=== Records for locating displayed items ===
-----

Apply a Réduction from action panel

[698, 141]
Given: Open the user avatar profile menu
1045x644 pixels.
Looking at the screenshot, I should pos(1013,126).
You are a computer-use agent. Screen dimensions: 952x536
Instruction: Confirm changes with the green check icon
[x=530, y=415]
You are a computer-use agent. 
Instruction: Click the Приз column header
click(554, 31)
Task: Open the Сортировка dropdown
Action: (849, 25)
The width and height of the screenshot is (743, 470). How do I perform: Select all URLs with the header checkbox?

-----

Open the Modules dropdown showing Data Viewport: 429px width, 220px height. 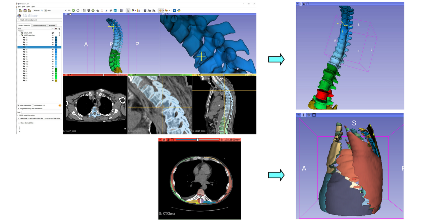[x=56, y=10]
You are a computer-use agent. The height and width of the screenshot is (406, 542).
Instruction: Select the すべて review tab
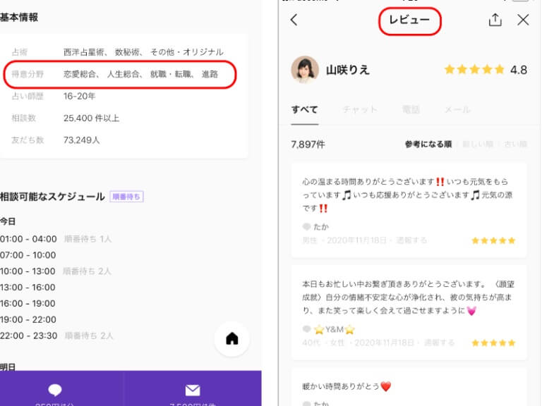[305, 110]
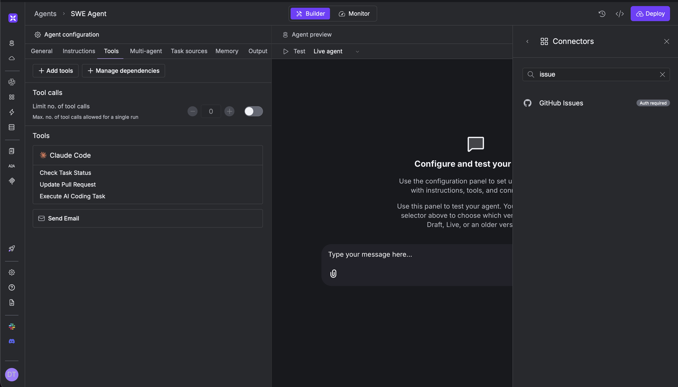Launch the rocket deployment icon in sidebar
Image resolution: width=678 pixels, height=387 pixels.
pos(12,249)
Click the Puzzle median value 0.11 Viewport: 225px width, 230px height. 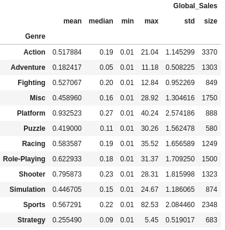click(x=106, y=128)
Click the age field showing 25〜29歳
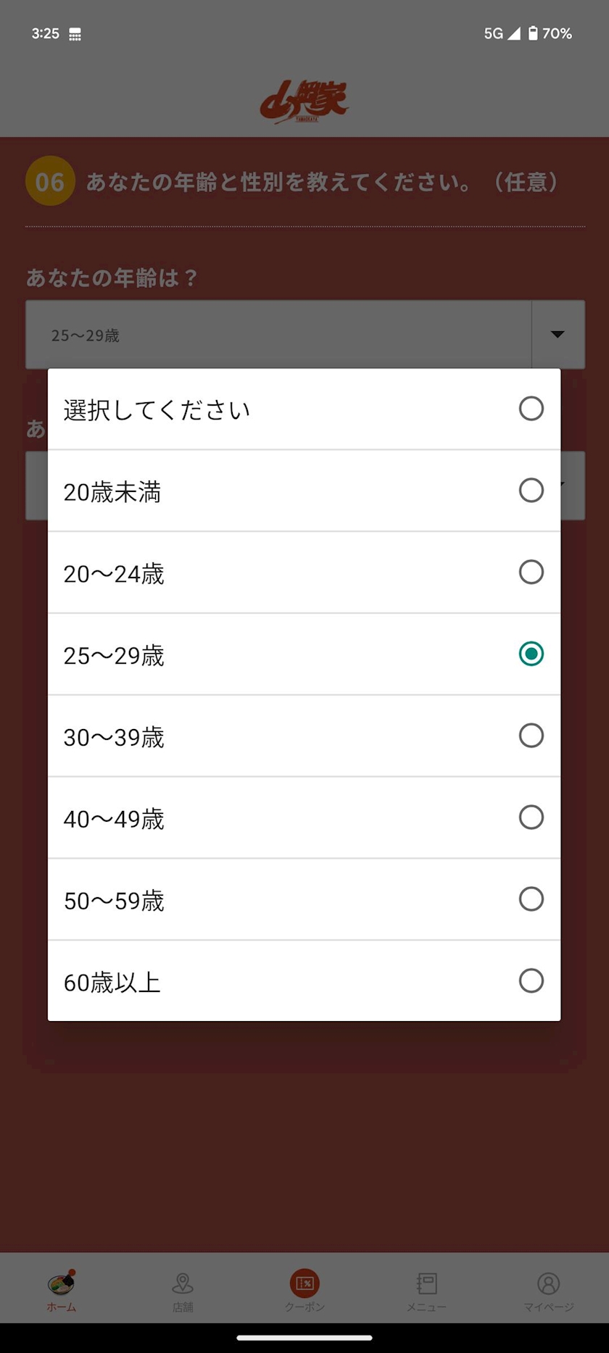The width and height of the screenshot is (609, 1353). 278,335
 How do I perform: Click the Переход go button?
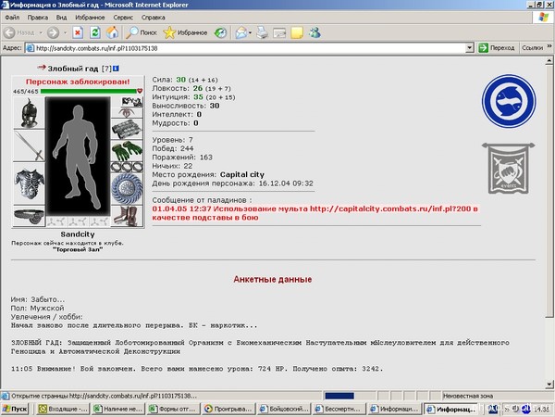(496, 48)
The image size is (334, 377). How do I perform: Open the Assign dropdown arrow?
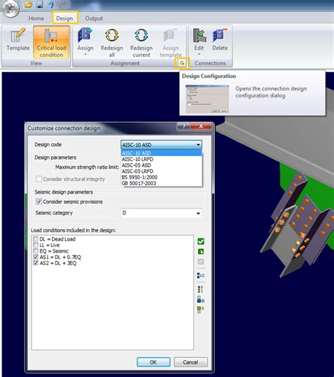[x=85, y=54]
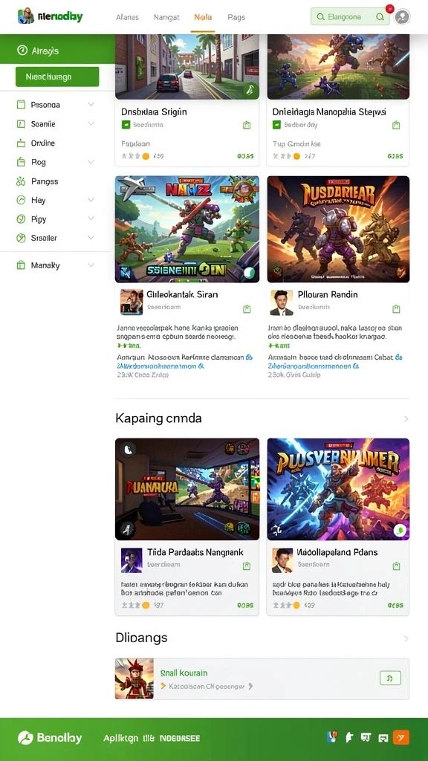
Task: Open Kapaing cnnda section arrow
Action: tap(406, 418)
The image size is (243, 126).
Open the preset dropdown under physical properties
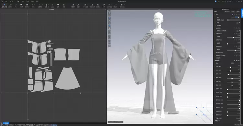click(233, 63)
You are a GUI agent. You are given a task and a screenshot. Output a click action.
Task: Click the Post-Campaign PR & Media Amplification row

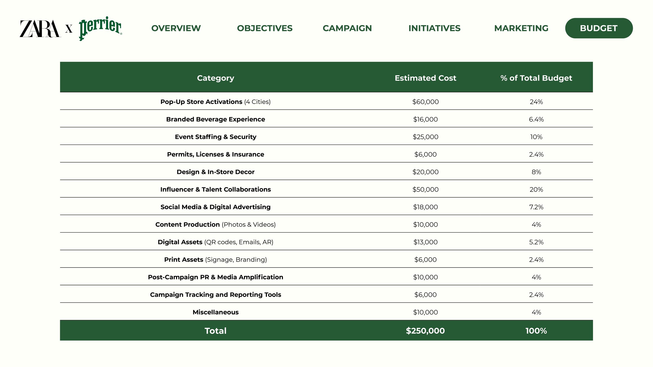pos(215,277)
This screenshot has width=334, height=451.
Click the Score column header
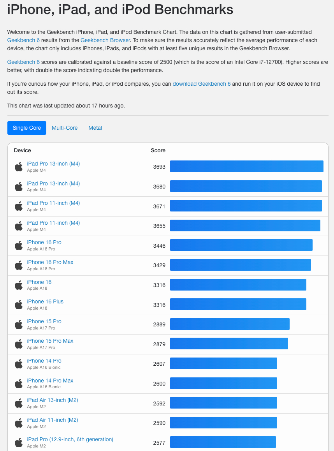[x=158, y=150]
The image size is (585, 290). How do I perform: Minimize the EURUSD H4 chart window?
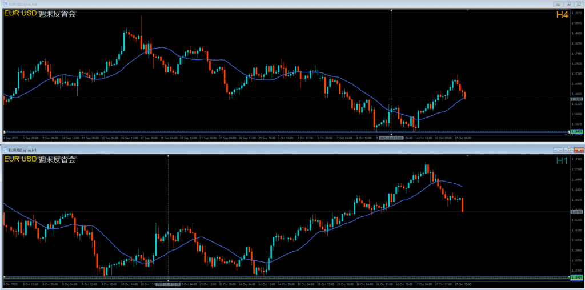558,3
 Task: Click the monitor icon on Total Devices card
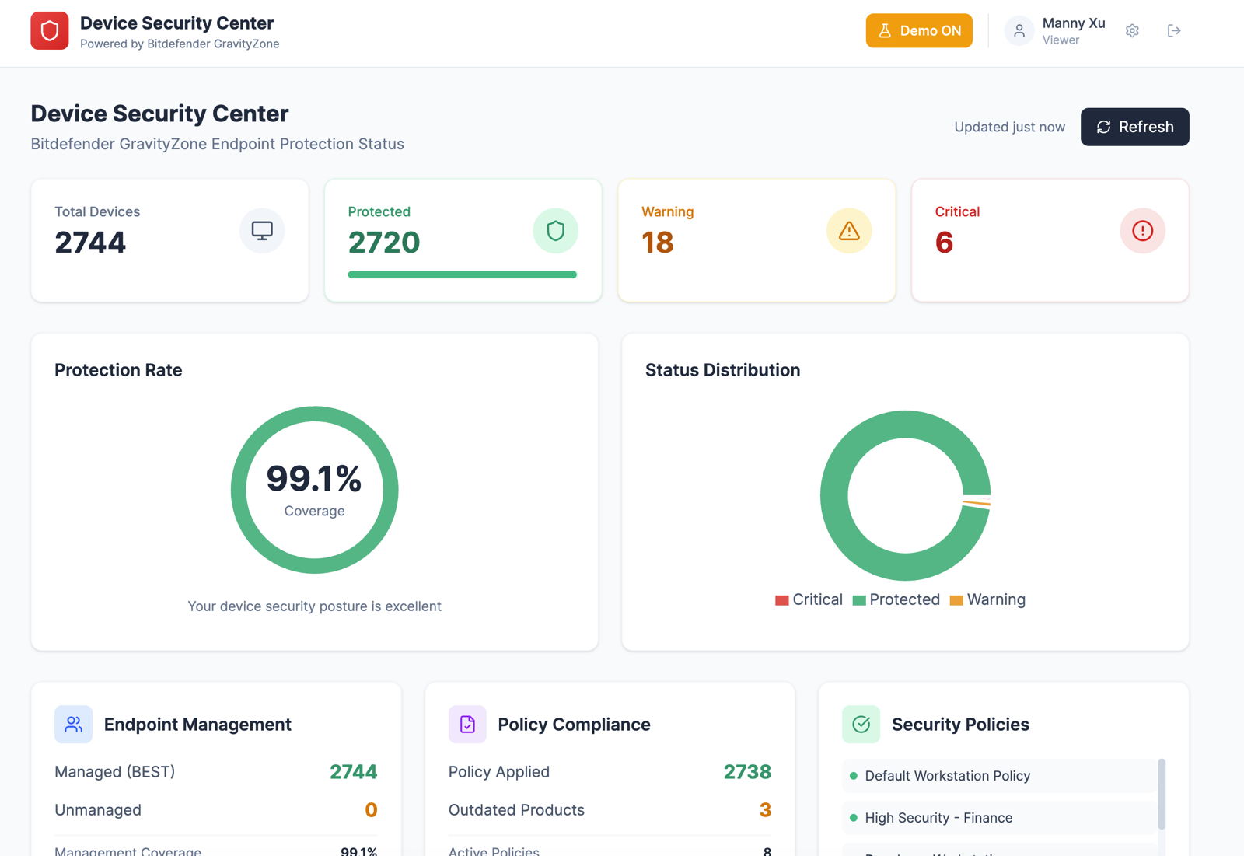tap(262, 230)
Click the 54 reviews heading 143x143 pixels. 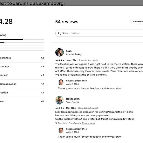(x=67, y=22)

-----

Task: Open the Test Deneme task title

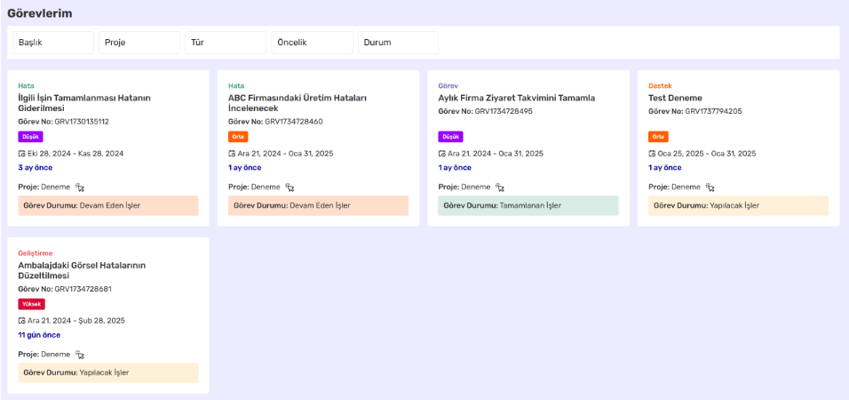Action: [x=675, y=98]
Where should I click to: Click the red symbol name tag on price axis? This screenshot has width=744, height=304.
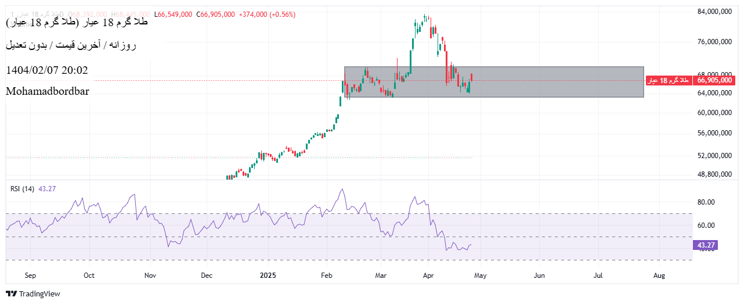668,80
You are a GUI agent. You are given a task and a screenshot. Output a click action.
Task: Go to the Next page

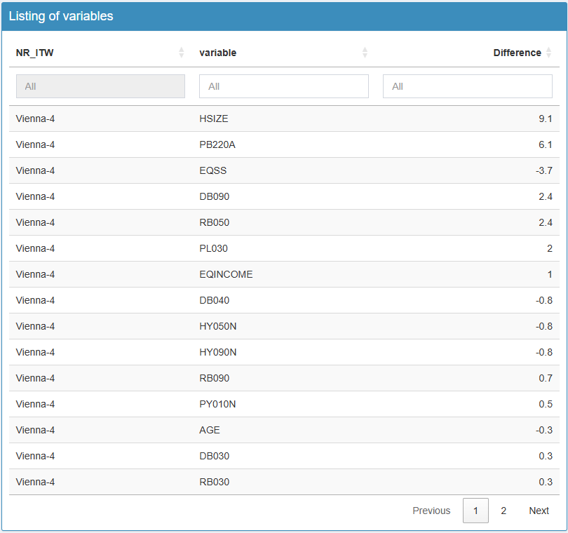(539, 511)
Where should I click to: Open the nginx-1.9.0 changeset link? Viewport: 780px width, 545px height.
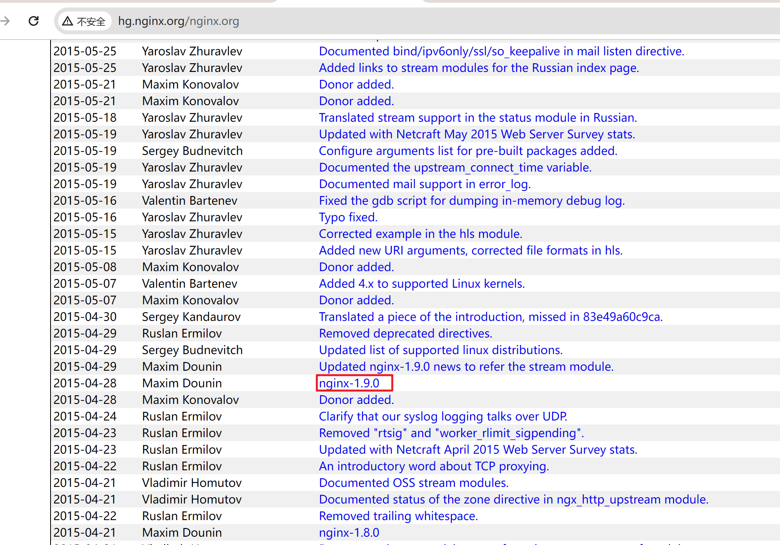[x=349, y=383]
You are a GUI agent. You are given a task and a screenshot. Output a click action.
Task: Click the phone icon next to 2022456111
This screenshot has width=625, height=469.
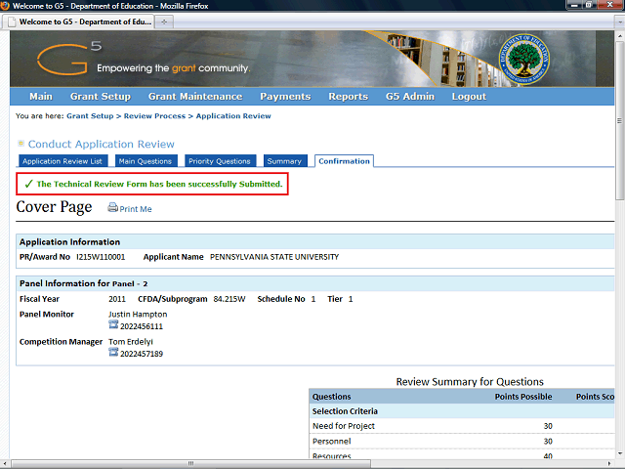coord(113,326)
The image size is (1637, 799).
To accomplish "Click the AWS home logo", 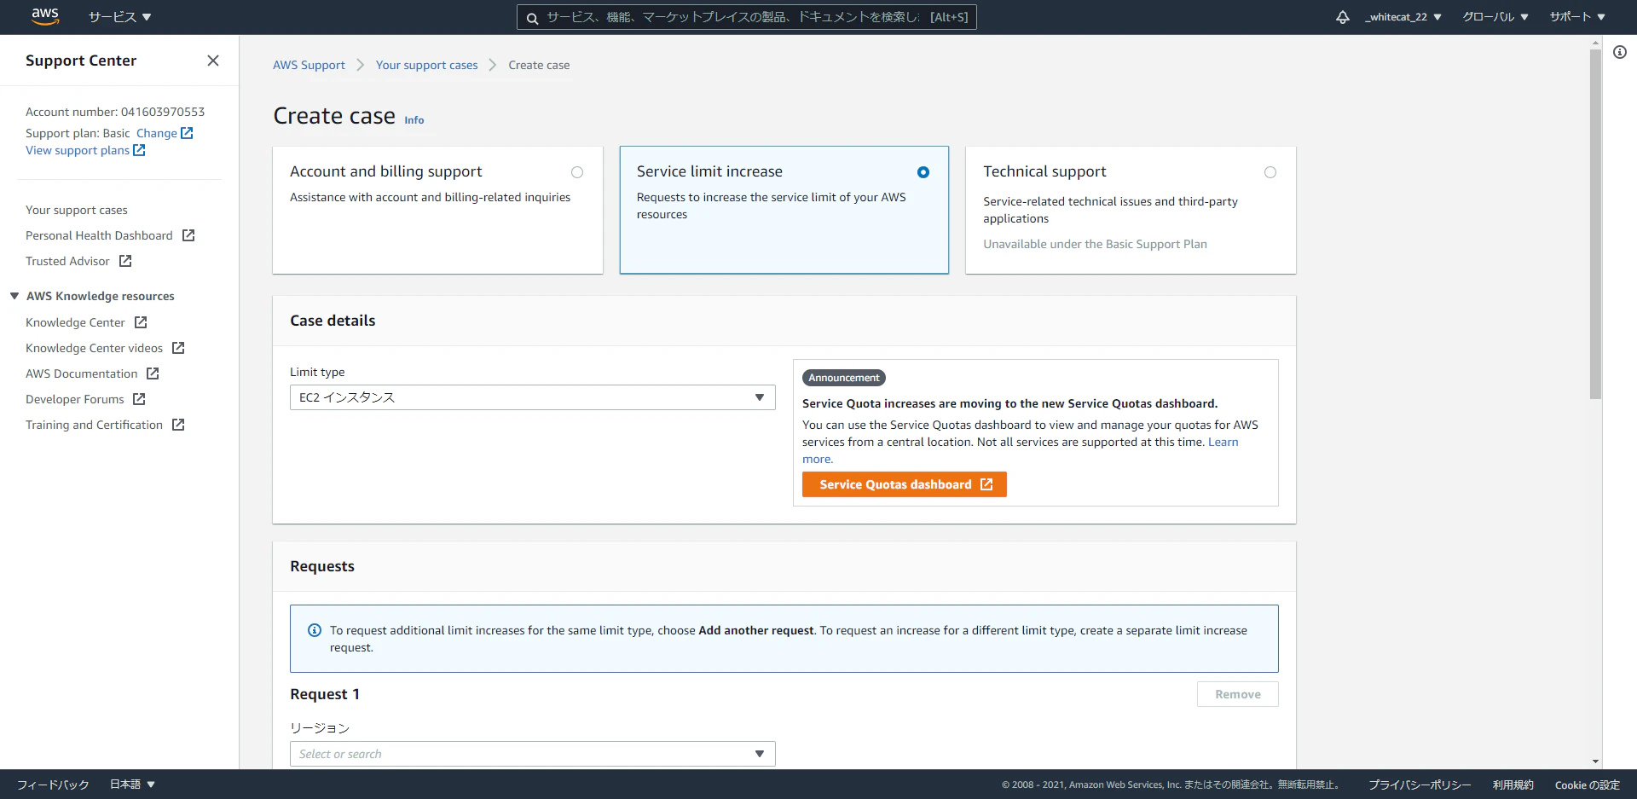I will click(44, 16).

-----

Reproduce the records word for word from the line with "Where should I click to: Open" up to and including the line with "coord(113,326)", leaving out the pictures.

=== THE ANSWER ===
Where should I click to: Open the nginx-1.9.0 changeset link? Viewport: 780px width, 545px height.
[x=349, y=383]
You are a GUI agent. You are given a task and a screenshot. Output a click action.
Task: Click the phone icon next to 2022456111
This screenshot has width=625, height=469.
coord(113,326)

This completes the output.